Buzz
During this time of year, it’s nearly impossible to travel through large parts of the U.S. without seeing a Canada Goose. These birds migrate south from Canada for the winter, and in some regions, they stay all year. When not resting in fields or by streams, they’re often seen flying overhead, typically in a ‘V’ shape, with one goose leading the way and the others forming two diverging lines behind it.
What’s the purpose of the ‘V’ formation? It’s not just because a ‘Q’ would be too complex. Scientists have discovered that this arrangement has two key benefits that make it easier for the group to travel together.
Give Me A Lift
One reason, initially suggested by aerospace engineers Peter Lissaman and Carl Shollenberger in 1970, is that the ‘V’ formation makes the birds more energy-efficient flyers compared to flying solo. As a goose flaps its wings, air flows around them, creating rotating air patterns at the wingtips known as wingtip vortices. These vortices push air both upward and downward in varying spots (a clear illustration of this can be found here), and when another goose flies in a spot where the air is being pushed upward, it receives free lift—air that opposes its weight—from the efforts of the first goose.
When geese fly in a group and align themselves properly, each bird behind the leader benefits from extra lift, requiring less effort to maintain altitude and speed. With less flapping, the birds conserve more energy, enabling them to fly further.
For years, scientists only had mathematical models, photos, and distant observations of geese in flight to support this hypothesis. The aerodynamics seemed logical, and birds were often observed in positions that suggested they were benefiting from the formation, but no one had directly measured the energetic advantages, if any, for birds flying freely.
Then, in 2001, French scientists were presented with a rare opportunity to measure these benefits firsthand when they collaborated with a film company that had trained great white pelicans to fly in formation behind motorboats and ultralight planes for movie scenes. The team from the Centre d'Etudes Biologiques de Chizé, led by ecologist Henri Weimerskirch, outfitted the birds with heart rate monitors and filmed their flight. The data revealed that pelicans flying in ‘V’ formation had heart rates that were 11.4–14.5 percent lower than those of birds flying solo, and that the birds in formation flapped less and glided more, resulting in energy savings of 11.4–14.0 percent.
Given these findings, why don’t all birds fly in a ‘V’? It turns out the benefits of this formation are more pronounced for larger birds like geese and pelicans, and not as effective for smaller, lighter birds. However, other flight formations may have their own advantages. For instance, the ‘cluster’ formations that pigeons use, while actually costing them energy compared to flying alone, may allow large groups to fly closely together, making it easier to maneuver and turn without colliding mid-air.
An Eye on You
Researchers have observed an interesting phenomenon with some bird flocks: while the birds typically fly in positions that offer energy savings, not every bird is always in the most advantageous spot. As a result, some birds don't fully benefit from the ‘V’ formation, leading researchers to consider that there might be another reason for the birds' flight arrangement.

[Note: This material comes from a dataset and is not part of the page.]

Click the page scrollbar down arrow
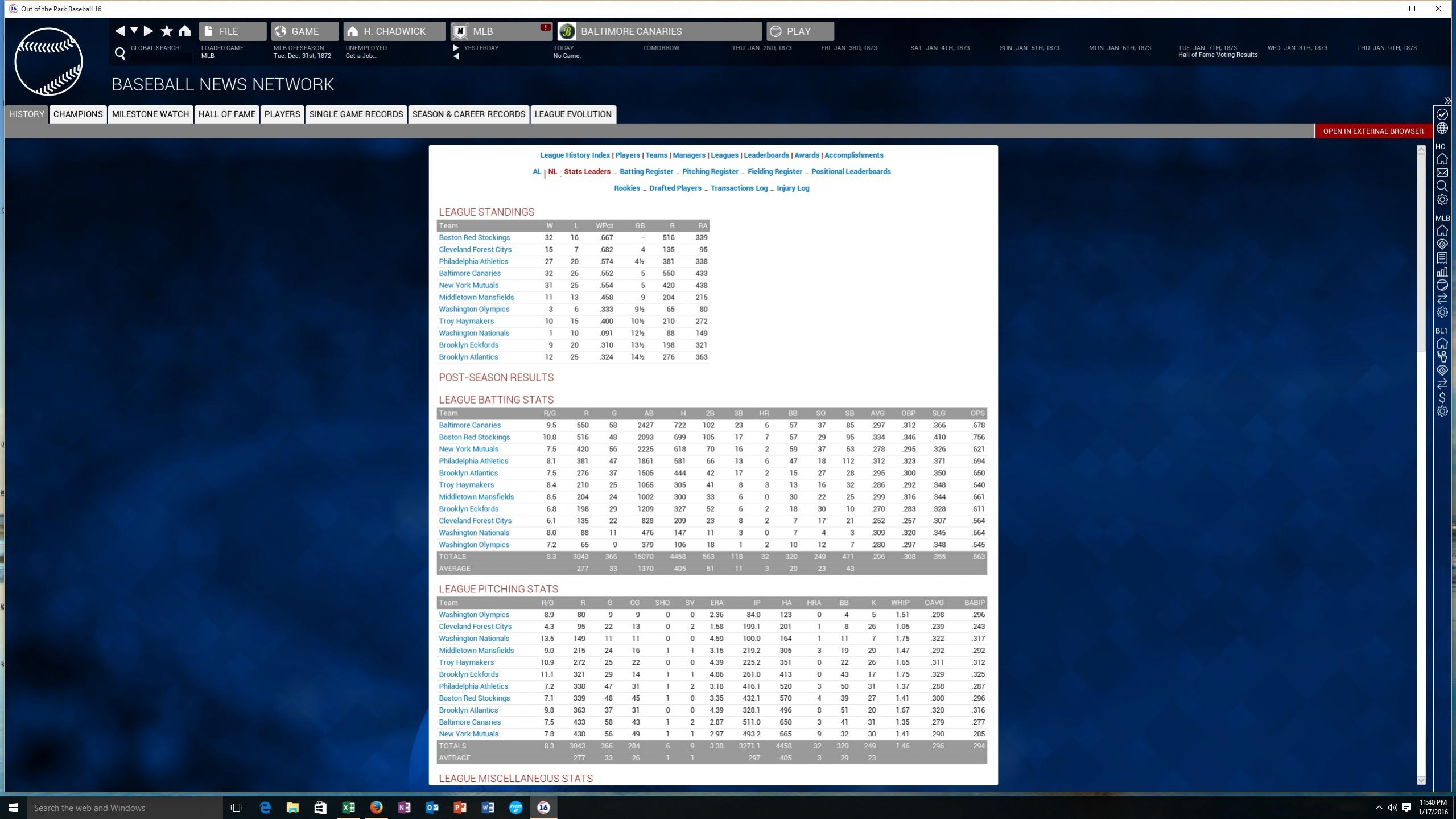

This reason could be that the formation helps the birds maintain visual contact with one another and communicate, making it easier to stay together and navigate. By factoring in the angles of the formation and the birds' field of vision and ‘blind spots,’ researchers from the University of Rhode Island suggest that a ‘V’ angle of 29 degrees or more would allow all the birds to see each other. However, there don't appear to be any studies that directly test this hypothesis.

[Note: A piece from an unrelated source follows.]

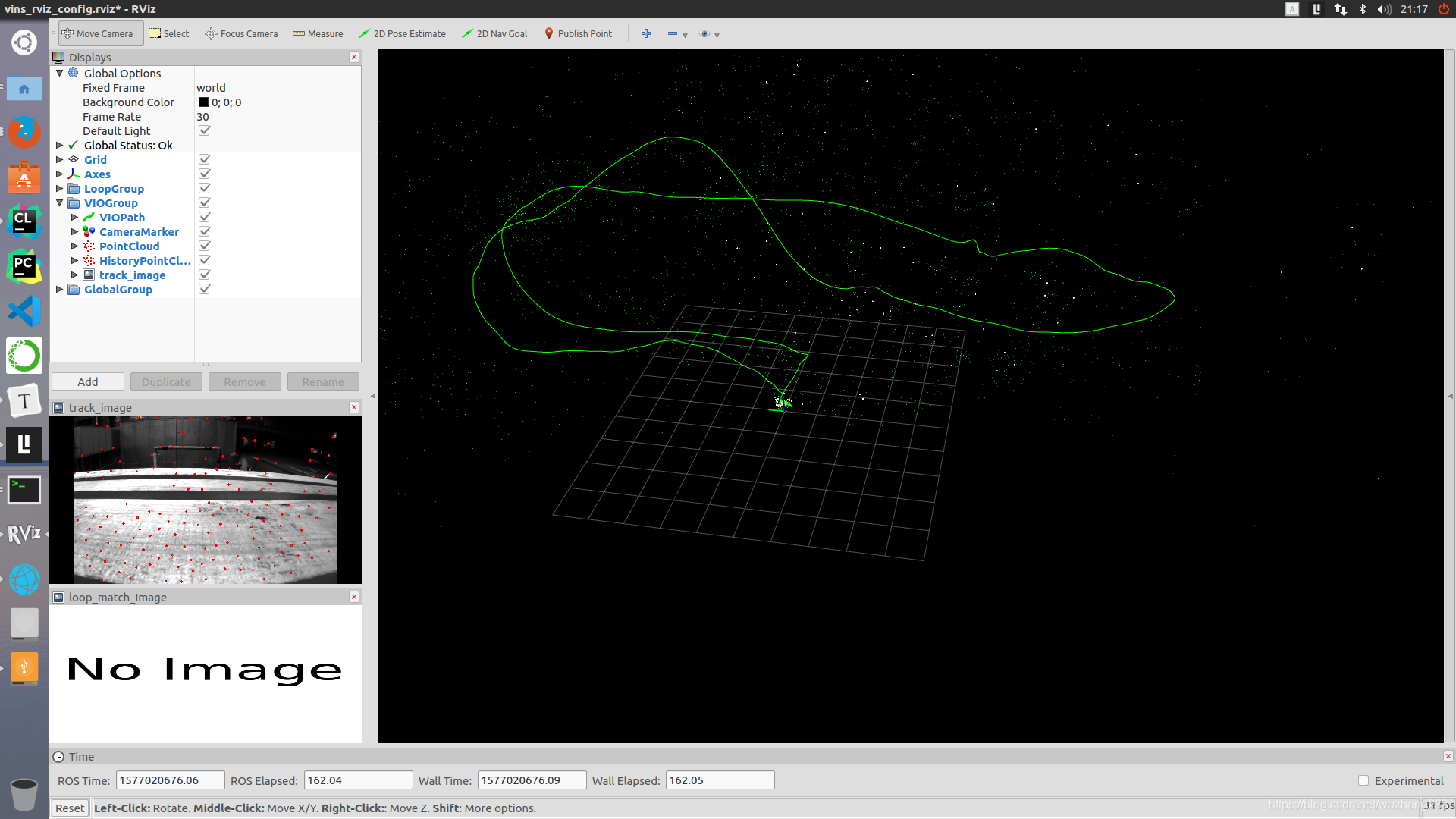Click the Add display button
Screen dimensions: 1456x819
[x=87, y=381]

Much like the energy conservation idea, though, the birds don’t always choose the optimal spot for clear visual contact. Most often, they fly in positions that provide some benefit in terms of energy, group cohesion, or both. These near-optimal situations raise the question of whether there’s another advantage to the ‘V’ that we haven’t yet identified, or if it's simply challenging for birds to find and maintain the best position in the formation.